Encouraging children to tinker with electronics and pay attention to their computers could help 'save the country', according to a former British spy chief who believes that the UK is now critically short of tech-savvy talent and needs to urgently address the issue.

"The assumption that time online or in front of a screen is life wasted needs challenging," Robert Hannigan, who led British intelligence agency GCHQ between 2014 and 2017, wrote in an article for The Telegraph, published Monday 7 August. "It is driven by fear," he claimed.

He said that the hours spent playing with computers can "open a child's mind for life" and noted that he does "not recognise the moral concern about how the internet generation is turning out".

Hannigan said parents should let children learn to code, even urging the purchase of a Raspberry Pi.

He wrote: "If you appear to be spending your holiday unsuccessfully attempting to separate your children from Wi-Fi or their digital devices, do not despair. Your poor parenting may be helping them and saving the country."
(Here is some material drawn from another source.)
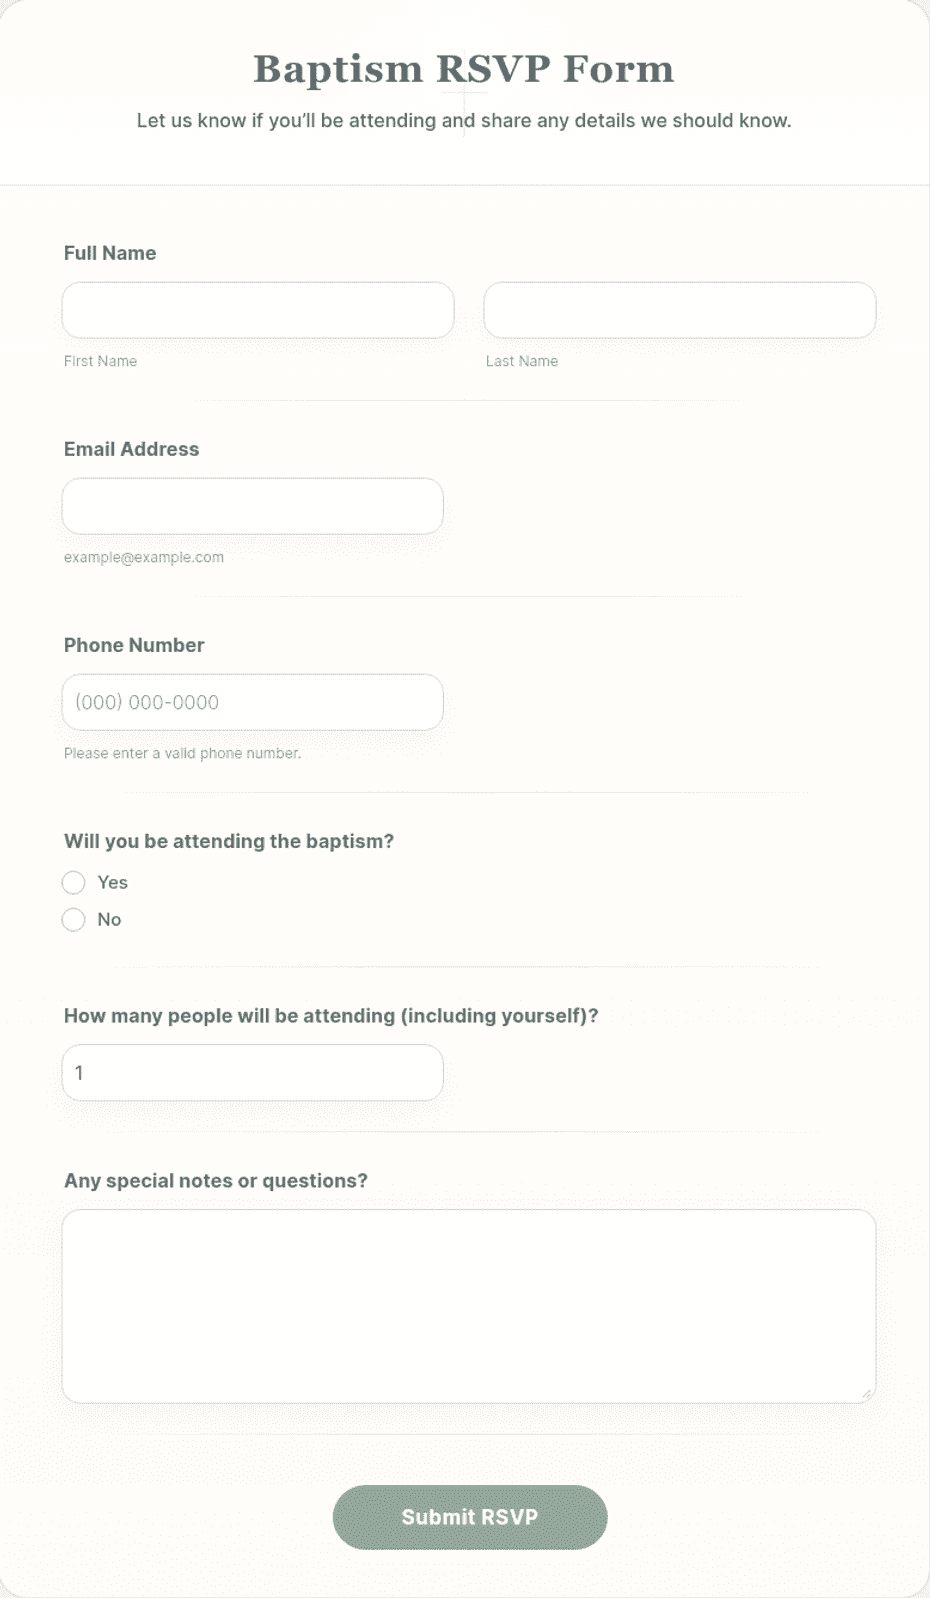Click the Phone Number label

tap(134, 645)
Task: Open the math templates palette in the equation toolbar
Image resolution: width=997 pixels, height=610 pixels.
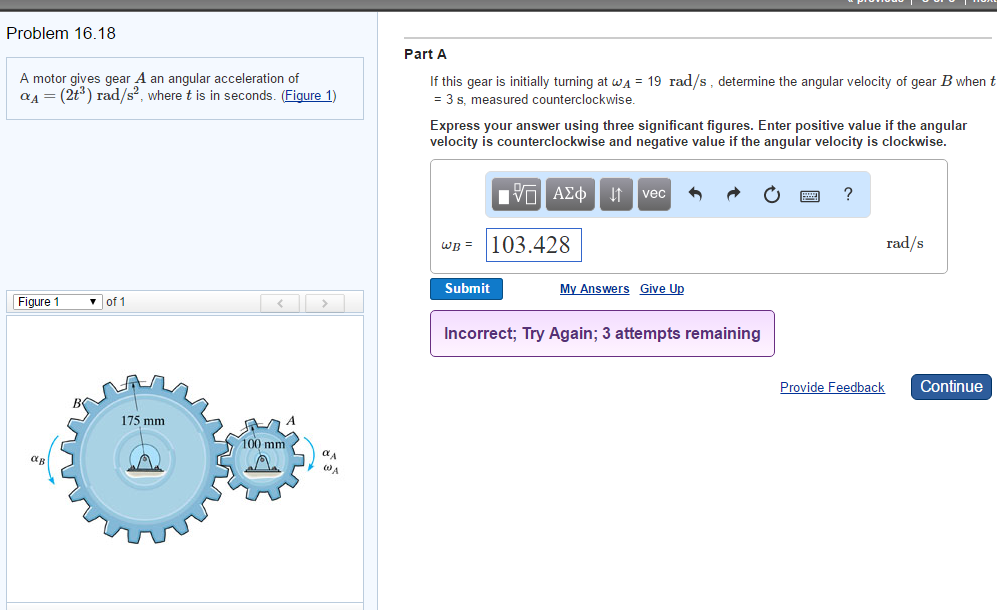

Of course, there was an underlying motivation for his concern – the security of the nation.

"This country is desperately short of engineers and computer scientists, and lacks the broad 'cyber skills' needed now, never mind in the next 20 years," said Hannigan, who resigned from GCHQ in January.

"The baseline of understanding is too low and often behind our competitors. If we are to capitalise on the explosion of data that will come through the internet of things, and the arrival of artificial intelligence and machine learning, we need young people who have been allowed to behave like engineers: to explore, break things and put them together."
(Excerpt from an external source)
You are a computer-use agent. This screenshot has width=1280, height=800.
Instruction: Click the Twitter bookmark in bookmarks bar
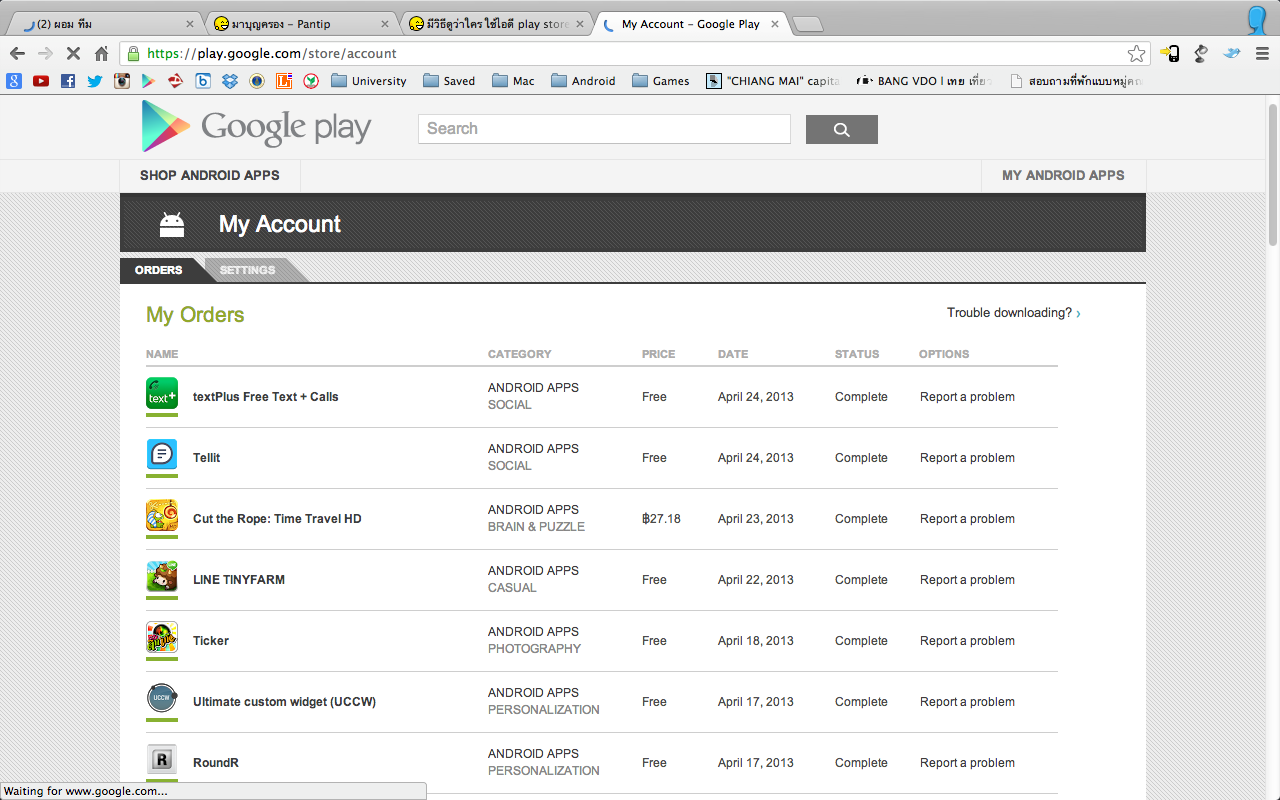pos(95,81)
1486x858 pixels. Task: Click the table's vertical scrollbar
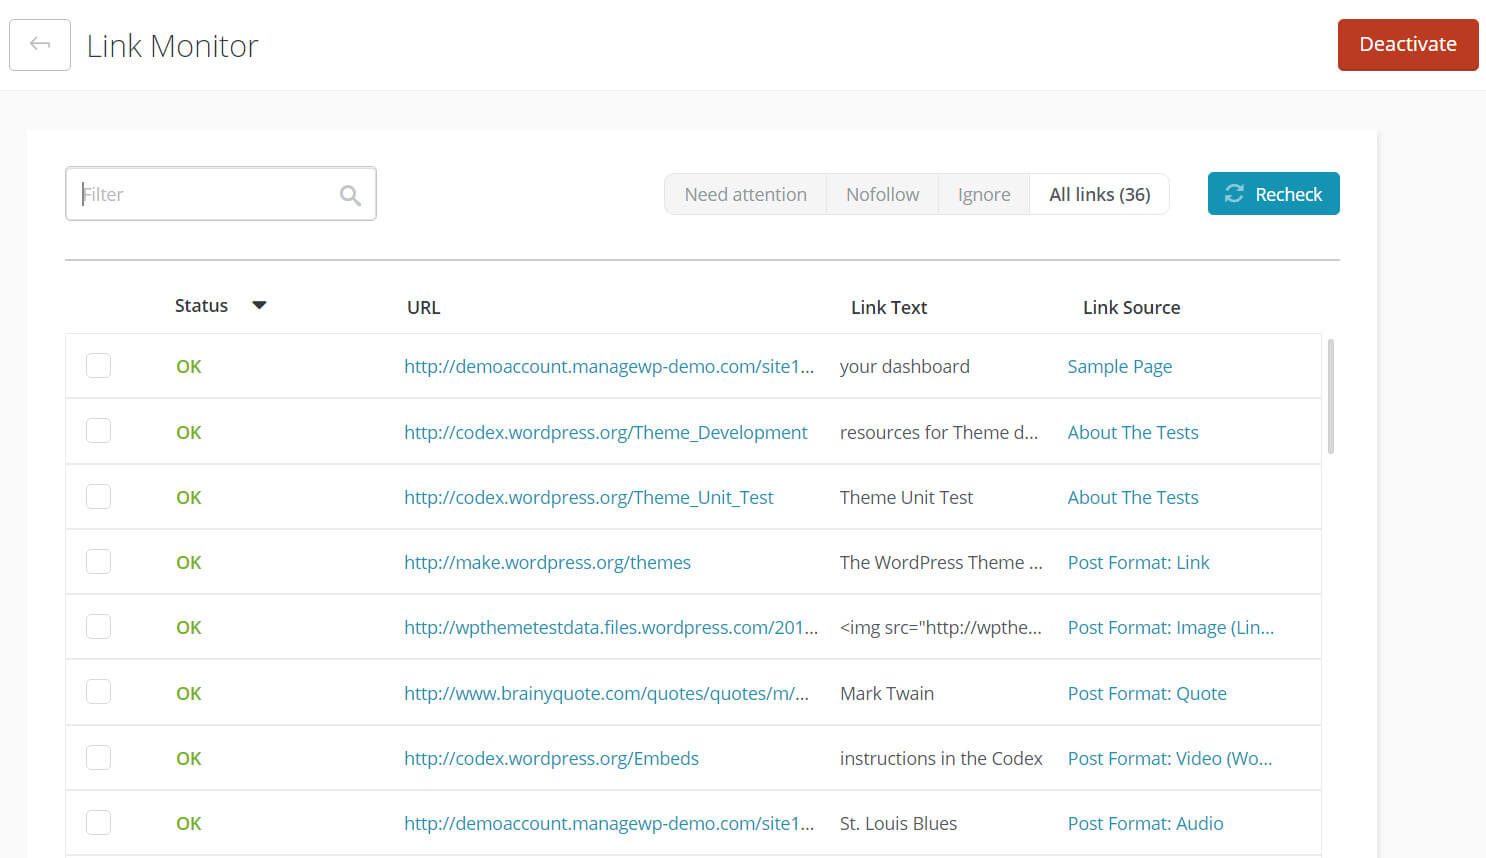[x=1330, y=397]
His comments were at odds with recent statements made by the UK's children's commissioner, Anne Longfield, who previously launched a "Digital 5 A Day" scheme. Longfield believes that parents should stop children abusing time spent online and compared its use to junk food.

In an article on 6 August, she stated: "I don't think parents should be afraid of children's digital lives – but what they should avoid doing is allowing their children to use the internet and social media in the same way they would use sweets or junk food given half the chance."

But the former spymaster disputes this idea, saying digital freedom could help, not hinder. "We need young people to explore this digital world just as they explore the physical world," he wrote. "We need to have the same debate about the balance of risk in the world of the internet"

He concluded: "Leave aside your fears of being a nerd: that would be a problem to be proud of."